Experiment 1: effects of two-trial conditioning procedures

Three groups of crickets were subjected to two trials of P+/V- (group 1 in Fig. 2A), V- (group 2) or P+(group 3) conditioning (for notation, see Materials and methods). At 2 h after training, all groups exhibited significant levels of conditioning: their preference for peppermint was significantly greater than that before training(Fig. 2B) (WCX, P<0.001, groups 1 and 3; P<0.01, group 2).

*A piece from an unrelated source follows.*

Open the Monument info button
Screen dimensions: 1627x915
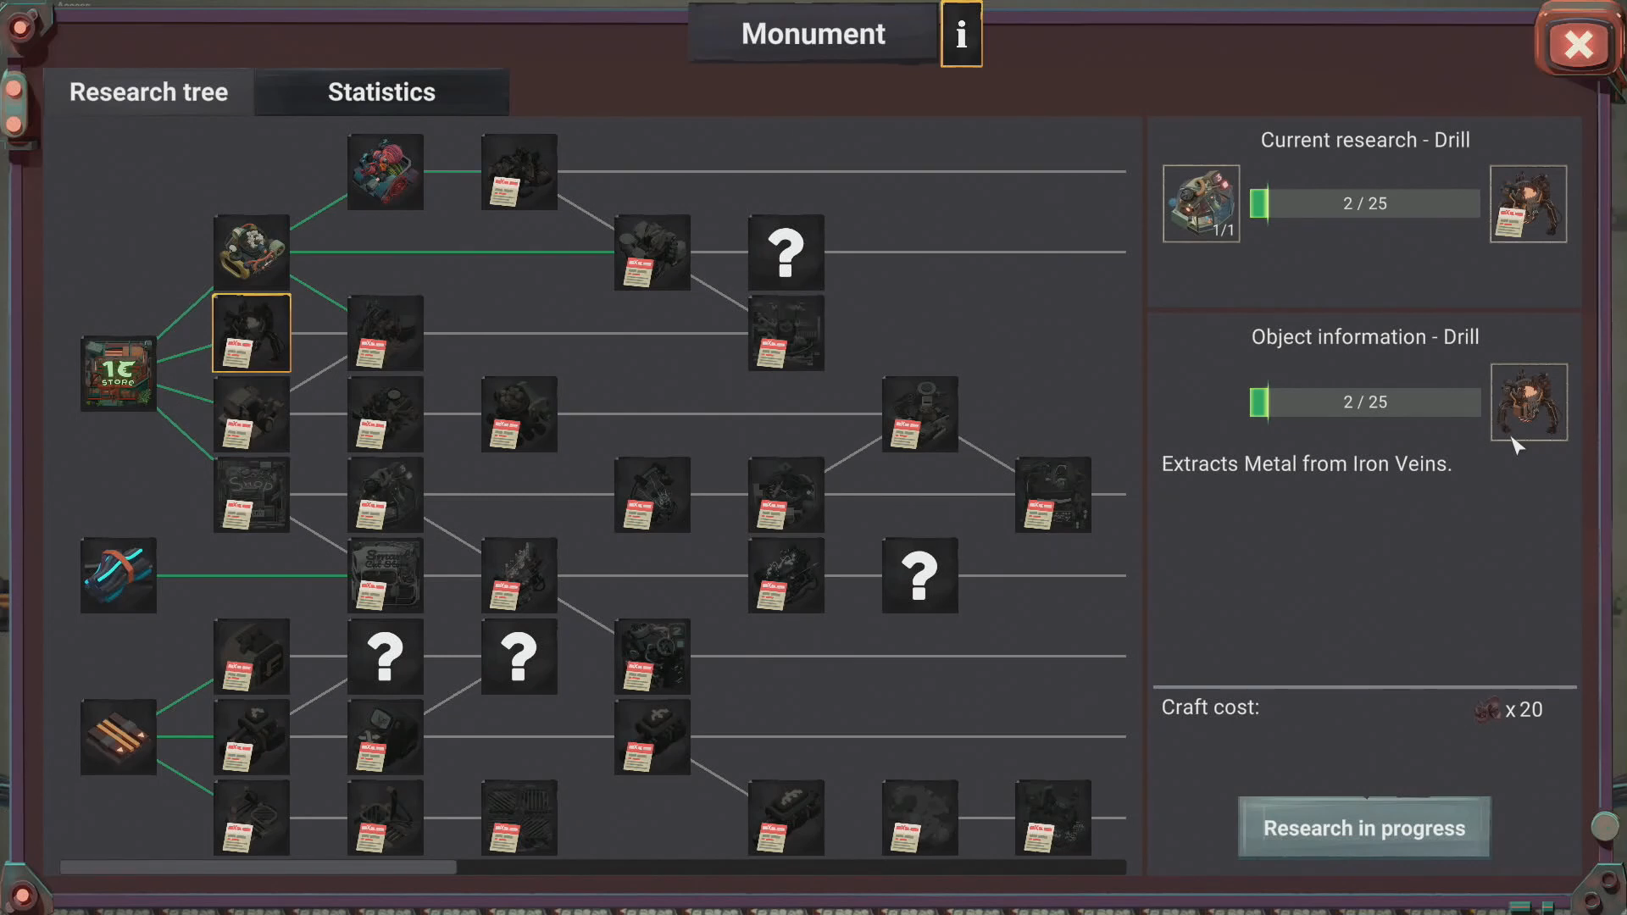962,35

The level of performance (performance index, PI) 2 h after training did not differ significantly among these three groups(Fig. 2C) (M-W, P>0.05).

No significant decay in the level of performance from 2 h to 1 day or to 4 days was found in crickets that had received two-trial P+/V- or P+conditioning (Fig. 2C) (WCX, P>0.05). However, no significant level of olfactory retention was found 1 day or 4 days after training in crickets that had received two trials of V- conditioning: their preference for peppermint did not differ significantly from that before training (WCX, P>0.05). This appears to reflect a natural decay of retention with time because we have shown previously that the extinction effect of the retention test is very small (Matsumoto and Mizunami,2000). The results indicate that only twopairing trials lead to robust retention with no significant decay from 2 h to 4 days after training in differential conditioning or in elementary appetitive conditioning.

Experiment 2: effects of four-trial conditioning procedures

Five groups of crickets were subjected to four trials of V- (group 2 in Fig. 3A), P+ (group 3), P+/V-(group 1), V-/P0 (group 4) and P+/V0 (group 5)conditioning. At 2 h after training, all groups exhibited significant levels of conditioning: their preference for peppermint were significantly greater than that before training (WCX, P<0.001). At 2 h after training,the level of performance of the P+/V- conditioning group (group 1, in Fig. 3B) was significantly greater than those of the other four groups (M-W, P<0.05 compared with group 2; P<0.01 compared with group 3; P<0.001 compared with groups 4 and 5); and the levels of performance of groups 2-5 were not significantly different (M-W, P>0.05).

Fig. 3.

Effects of four-trial conditioning. (A) Stimulus schedules (see Fig. 1C for key to shading). Groups 1, 4 and 5 were subjected to four differential conditioning peppermint-rewarded and vanilla-punished (P+/V-) trials, vanillapunished and peppermint-unpunished (V-/P0) trials, and peppermint-rewarded and vanilla-unrewarded (P+/V0) trials, respectively. Groups 2 and 3 were subjected to four trials of aversive (V-) and appetitive (P+)conditioning, respectively. (B) Performance indices of groups 1-5(N=45, 22, 26, 22 and 23, respectively) 2 h, 1 day and 4 days after training. Values are means + S.E.M.

Fig. 3.

Effects of four-trial conditioning. (A) Stimulus schedules (see Fig. 1C for key to shading). Groups 1, 4 and 5 were subjected to four differential conditioning peppermint-rewarded and vanilla-punished (P+/V-) trials, vanillapunished and peppermint-unpunished (V-/P0) trials, and peppermint-rewarded and vanilla-unrewarded (P+/V0) trials, respectively. Groups 2 and 3 were subjected to four trials of aversive (V-) and appetitive (P+)conditioning, respectively. (B) Performance indices of groups 1-5(N=45, 22, 26, 22 and 23, respectively) 2 h, 1 day and 4 days after training. Values are means + S.E.M.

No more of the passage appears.